- Work order
Give back exactly the lines from the start of the listing to the line containing "The image size is (993, 467).", inclusive, and nothing beyond them.

- Input records
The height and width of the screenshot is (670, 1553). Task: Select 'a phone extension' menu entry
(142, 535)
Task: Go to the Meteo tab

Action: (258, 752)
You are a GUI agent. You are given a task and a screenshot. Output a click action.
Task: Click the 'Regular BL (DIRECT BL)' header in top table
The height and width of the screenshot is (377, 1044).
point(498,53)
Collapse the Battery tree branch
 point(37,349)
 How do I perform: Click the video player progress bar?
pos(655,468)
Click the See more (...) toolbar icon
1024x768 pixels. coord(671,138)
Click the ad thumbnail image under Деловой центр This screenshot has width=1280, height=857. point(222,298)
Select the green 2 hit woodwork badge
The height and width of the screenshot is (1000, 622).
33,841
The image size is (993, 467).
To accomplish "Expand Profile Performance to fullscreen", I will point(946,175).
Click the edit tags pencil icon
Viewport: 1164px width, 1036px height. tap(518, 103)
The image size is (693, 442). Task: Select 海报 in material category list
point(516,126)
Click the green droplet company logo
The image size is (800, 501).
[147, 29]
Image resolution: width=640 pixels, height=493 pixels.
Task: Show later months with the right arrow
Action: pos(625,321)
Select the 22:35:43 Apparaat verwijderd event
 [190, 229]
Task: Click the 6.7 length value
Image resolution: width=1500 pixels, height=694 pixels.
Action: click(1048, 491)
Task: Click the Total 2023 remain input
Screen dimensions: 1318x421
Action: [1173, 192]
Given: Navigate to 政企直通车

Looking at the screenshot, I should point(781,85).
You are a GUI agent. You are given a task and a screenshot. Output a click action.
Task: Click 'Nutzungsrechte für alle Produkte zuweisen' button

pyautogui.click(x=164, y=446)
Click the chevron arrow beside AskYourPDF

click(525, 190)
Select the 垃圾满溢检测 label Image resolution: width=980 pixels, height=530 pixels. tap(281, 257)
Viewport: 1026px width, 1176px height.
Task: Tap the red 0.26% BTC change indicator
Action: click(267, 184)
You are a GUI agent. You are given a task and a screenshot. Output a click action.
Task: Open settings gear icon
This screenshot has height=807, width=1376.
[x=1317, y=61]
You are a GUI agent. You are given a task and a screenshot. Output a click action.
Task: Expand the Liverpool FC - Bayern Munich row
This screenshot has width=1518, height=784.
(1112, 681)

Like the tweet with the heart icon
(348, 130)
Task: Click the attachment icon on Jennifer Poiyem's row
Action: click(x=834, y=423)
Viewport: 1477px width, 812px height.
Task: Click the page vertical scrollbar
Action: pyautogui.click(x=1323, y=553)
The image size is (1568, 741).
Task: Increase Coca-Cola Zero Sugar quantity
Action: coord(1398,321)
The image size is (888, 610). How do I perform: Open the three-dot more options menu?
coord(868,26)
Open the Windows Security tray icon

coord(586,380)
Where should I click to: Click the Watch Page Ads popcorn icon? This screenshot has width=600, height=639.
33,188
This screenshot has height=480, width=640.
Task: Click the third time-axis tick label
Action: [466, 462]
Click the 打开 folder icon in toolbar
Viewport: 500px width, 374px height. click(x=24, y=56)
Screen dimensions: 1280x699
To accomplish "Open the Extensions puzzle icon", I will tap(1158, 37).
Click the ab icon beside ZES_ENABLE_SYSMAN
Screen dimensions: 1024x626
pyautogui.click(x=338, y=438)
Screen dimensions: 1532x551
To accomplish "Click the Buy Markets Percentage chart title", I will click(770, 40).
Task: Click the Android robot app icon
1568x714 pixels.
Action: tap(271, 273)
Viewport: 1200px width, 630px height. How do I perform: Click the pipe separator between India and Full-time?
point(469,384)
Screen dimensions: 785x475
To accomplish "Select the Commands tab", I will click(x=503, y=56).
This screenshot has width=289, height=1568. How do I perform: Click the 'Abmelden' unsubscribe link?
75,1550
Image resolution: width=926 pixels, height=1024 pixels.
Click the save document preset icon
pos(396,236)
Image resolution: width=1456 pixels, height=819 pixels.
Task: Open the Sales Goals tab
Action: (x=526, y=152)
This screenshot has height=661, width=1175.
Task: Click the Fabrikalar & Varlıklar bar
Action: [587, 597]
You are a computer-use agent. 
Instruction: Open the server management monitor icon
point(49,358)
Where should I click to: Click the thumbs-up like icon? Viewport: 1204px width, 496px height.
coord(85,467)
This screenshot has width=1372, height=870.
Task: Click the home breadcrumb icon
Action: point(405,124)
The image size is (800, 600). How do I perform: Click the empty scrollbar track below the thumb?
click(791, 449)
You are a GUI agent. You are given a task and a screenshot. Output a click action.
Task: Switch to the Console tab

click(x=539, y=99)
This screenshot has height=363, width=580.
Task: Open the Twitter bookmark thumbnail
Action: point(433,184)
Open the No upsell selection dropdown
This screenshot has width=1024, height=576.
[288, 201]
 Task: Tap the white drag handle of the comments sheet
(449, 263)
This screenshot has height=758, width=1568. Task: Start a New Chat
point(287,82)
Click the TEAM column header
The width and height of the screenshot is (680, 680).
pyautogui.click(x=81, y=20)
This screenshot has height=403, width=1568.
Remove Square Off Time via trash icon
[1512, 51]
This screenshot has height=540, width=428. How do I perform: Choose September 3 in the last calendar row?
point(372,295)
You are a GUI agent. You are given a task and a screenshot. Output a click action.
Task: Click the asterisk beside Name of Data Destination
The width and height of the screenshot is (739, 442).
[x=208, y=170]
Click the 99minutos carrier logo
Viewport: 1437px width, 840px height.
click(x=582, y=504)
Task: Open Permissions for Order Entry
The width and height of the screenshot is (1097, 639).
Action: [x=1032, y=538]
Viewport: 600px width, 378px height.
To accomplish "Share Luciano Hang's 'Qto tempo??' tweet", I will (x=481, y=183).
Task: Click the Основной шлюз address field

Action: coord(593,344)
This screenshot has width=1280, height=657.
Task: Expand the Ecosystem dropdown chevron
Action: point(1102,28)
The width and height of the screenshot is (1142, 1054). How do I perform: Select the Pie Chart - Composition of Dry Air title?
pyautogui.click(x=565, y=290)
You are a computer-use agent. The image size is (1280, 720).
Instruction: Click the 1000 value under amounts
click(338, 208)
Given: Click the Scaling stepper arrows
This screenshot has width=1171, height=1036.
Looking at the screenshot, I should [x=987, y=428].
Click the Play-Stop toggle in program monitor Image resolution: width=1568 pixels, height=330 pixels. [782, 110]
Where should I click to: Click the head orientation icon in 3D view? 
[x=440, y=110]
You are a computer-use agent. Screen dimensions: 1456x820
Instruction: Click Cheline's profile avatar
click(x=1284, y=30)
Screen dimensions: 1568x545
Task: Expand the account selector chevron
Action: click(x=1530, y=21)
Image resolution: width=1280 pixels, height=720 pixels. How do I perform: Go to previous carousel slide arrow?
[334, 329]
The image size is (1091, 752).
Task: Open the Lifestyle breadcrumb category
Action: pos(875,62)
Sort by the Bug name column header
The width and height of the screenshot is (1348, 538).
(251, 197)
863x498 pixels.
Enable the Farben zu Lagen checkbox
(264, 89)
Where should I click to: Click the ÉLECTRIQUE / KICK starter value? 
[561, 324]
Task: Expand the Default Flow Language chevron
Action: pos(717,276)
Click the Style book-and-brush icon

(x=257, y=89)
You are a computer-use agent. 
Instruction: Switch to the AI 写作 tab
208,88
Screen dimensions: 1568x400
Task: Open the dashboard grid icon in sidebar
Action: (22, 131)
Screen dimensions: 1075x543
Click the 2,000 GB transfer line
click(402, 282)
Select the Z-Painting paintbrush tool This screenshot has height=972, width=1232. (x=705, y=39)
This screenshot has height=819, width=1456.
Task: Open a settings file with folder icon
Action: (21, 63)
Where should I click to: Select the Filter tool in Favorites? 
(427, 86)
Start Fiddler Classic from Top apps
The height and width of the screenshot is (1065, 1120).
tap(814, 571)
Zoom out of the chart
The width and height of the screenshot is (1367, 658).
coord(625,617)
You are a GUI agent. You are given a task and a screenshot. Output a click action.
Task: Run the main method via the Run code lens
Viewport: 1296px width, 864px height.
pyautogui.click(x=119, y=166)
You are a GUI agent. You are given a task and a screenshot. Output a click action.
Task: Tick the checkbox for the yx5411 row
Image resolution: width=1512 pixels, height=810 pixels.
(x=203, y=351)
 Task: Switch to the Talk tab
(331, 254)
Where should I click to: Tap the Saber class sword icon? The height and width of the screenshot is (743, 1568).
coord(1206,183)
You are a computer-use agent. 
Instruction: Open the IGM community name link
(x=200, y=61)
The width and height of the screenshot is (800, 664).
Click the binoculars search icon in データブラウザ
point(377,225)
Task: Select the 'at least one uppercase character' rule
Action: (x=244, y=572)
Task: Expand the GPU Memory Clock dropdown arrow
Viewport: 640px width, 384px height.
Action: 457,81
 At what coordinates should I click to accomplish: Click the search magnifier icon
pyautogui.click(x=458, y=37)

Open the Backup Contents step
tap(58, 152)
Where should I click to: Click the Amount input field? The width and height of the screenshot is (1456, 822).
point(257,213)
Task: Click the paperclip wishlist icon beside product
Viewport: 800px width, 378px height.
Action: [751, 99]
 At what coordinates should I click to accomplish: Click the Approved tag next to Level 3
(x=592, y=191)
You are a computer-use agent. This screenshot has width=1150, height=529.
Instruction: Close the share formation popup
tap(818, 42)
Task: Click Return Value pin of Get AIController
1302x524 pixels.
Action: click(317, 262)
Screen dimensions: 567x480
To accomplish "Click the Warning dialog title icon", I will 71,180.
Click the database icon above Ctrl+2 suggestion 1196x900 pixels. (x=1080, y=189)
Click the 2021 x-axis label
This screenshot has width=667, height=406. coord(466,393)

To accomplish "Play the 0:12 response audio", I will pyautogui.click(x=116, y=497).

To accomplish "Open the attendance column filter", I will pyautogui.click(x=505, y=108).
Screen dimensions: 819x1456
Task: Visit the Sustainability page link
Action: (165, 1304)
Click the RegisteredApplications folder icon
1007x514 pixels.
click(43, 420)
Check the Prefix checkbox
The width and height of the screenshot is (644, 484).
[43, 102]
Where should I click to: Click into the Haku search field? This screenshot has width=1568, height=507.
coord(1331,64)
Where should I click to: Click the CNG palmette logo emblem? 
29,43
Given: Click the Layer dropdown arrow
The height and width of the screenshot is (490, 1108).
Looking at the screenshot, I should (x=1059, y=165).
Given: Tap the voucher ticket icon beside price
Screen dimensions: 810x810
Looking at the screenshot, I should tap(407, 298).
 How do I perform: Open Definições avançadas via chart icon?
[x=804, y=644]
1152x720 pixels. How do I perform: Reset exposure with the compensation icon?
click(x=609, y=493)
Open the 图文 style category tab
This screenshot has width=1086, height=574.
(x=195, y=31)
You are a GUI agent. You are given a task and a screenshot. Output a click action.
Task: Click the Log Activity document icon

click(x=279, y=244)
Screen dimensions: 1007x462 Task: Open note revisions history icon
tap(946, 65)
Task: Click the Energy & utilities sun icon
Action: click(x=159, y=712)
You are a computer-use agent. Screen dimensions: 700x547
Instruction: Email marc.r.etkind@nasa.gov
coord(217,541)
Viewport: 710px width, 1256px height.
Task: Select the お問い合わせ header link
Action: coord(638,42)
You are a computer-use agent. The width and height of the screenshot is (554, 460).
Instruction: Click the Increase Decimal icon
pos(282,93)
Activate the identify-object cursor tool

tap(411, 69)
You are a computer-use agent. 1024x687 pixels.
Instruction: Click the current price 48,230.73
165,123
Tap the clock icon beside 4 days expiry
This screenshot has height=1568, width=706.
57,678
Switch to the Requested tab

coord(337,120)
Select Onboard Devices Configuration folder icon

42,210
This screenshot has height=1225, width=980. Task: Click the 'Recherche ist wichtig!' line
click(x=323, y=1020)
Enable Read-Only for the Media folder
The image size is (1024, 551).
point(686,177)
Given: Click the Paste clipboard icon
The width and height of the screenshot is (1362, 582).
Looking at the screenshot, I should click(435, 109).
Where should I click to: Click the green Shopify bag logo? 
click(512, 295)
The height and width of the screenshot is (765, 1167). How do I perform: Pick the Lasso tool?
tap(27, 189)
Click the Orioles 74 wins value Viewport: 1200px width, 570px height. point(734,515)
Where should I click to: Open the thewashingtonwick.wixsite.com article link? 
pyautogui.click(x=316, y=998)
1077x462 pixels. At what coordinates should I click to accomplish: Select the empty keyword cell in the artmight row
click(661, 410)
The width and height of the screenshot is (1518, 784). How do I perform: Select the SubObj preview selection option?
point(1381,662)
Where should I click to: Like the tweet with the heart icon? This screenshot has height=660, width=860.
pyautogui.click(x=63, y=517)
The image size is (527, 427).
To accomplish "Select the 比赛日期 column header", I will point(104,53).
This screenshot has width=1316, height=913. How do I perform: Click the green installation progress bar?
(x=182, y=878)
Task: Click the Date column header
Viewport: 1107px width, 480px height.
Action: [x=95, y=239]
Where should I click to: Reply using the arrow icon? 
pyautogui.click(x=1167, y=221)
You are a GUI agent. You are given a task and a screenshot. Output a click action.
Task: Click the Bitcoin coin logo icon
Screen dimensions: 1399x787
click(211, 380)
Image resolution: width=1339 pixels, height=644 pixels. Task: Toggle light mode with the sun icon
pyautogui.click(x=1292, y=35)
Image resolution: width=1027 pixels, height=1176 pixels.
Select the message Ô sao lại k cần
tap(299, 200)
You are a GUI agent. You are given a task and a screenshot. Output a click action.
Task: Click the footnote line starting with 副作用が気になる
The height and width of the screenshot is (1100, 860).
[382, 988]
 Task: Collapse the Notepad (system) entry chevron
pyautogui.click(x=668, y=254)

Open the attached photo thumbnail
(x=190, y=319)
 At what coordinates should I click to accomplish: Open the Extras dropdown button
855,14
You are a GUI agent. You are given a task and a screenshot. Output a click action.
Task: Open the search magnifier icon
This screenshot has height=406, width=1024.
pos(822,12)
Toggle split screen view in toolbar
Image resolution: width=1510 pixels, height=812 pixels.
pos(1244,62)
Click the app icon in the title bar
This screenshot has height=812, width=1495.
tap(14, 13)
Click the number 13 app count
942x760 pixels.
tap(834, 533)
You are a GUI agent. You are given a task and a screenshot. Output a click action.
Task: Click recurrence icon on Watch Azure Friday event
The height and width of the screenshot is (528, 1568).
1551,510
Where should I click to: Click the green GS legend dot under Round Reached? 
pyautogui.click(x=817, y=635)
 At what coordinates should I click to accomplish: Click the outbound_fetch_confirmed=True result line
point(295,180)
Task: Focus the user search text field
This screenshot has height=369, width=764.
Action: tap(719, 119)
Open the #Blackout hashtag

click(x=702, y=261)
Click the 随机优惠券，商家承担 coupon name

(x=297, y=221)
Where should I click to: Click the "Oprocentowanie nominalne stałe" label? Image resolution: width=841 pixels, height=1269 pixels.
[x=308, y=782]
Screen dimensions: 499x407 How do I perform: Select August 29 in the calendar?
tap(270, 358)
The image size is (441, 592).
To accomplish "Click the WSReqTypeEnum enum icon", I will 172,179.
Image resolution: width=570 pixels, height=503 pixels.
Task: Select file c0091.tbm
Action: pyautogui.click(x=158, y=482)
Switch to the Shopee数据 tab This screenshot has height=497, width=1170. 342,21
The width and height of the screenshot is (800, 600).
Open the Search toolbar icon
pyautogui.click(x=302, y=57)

- Your response
The height and width of the screenshot is (670, 1553). Task: Select 'a phone extension' menu entry
(142, 535)
Task: Go to the Meteo tab

Action: (258, 752)
You are a GUI agent. You are given a task and a screenshot. Output a click action.
Task: Click the 'Regular BL (DIRECT BL)' header in top table
The height and width of the screenshot is (377, 1044).
point(498,53)
Collapse the Battery tree branch
 point(37,349)
 How do I perform: Click the video player progress bar?
pos(655,468)
Click the See more (...) toolbar icon
1024x768 pixels. coord(671,138)
Click the ad thumbnail image under Деловой центр This screenshot has width=1280, height=857. point(222,298)
Select the green 2 hit woodwork badge
The height and width of the screenshot is (1000, 622).
33,841
The image size is (993, 467).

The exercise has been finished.